── INFORMATION SUPPLIED

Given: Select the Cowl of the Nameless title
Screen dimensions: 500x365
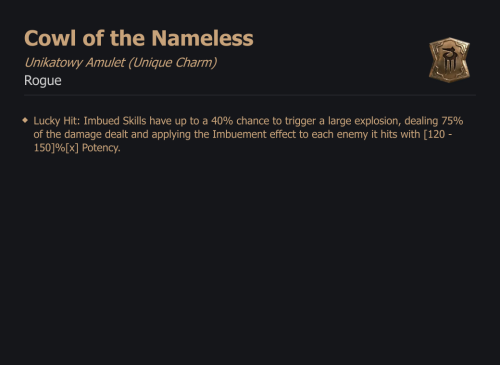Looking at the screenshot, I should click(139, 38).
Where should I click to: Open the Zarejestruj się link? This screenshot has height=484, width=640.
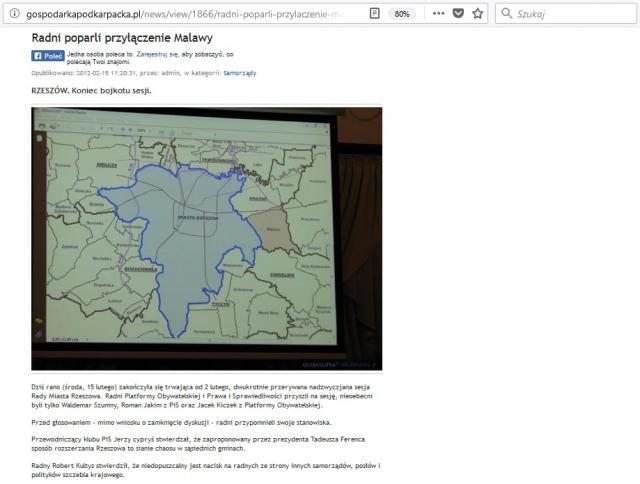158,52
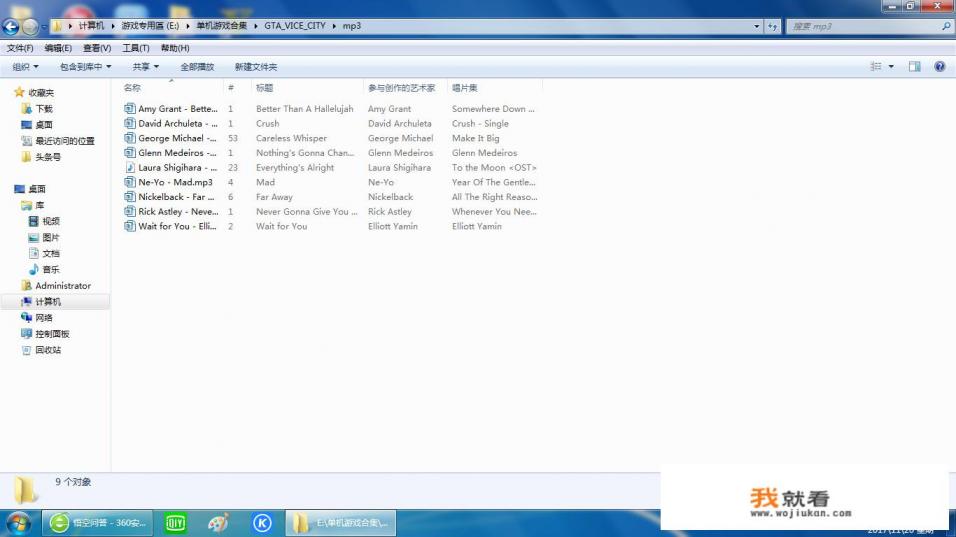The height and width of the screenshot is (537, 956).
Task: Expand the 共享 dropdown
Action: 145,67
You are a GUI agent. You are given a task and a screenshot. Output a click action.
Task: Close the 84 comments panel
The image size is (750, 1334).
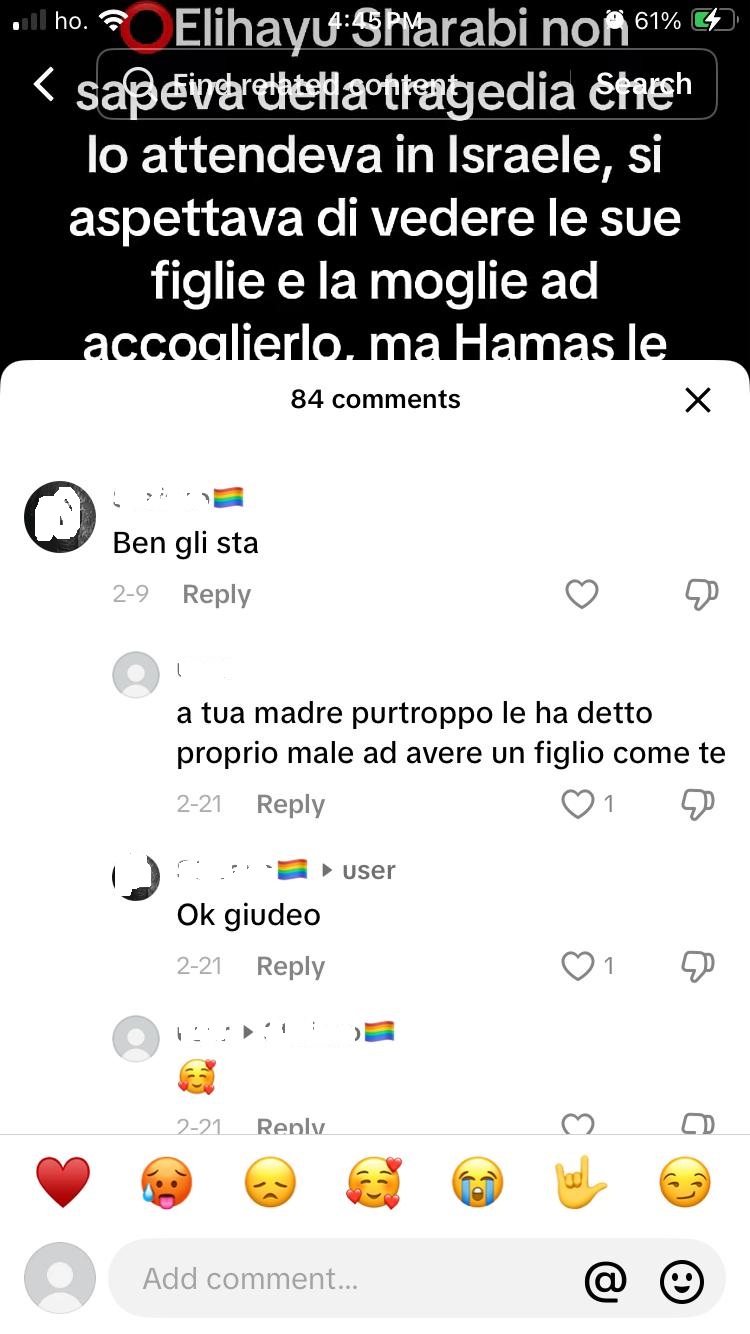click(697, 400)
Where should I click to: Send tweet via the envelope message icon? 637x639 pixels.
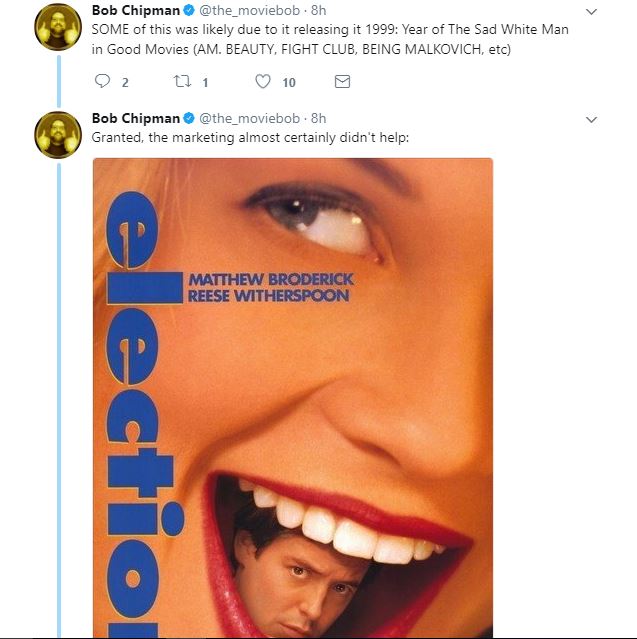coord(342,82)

────

● BRIEF
Quote all of the records above word for word, leaving out the pictures.

● ANSWER TO THE PROBLEM
Given: Select the Cowl of the Nameless title
Screen dimensions: 500x365
Looking at the screenshot, I should click(139, 38).
Where should I click to: Open the Zarejestruj się link? This screenshot has height=484, width=640.
158,52
The height and width of the screenshot is (537, 956).
Task: Expand the 共享 dropdown
Action: 145,67
You are a GUI agent. You are given a task and a screenshot. Output a click action.
Task: Close the 84 comments panel
The image size is (750, 1334).
click(697, 400)
Where should I click to: Send tweet via the envelope message icon? 637x639 pixels.
coord(342,82)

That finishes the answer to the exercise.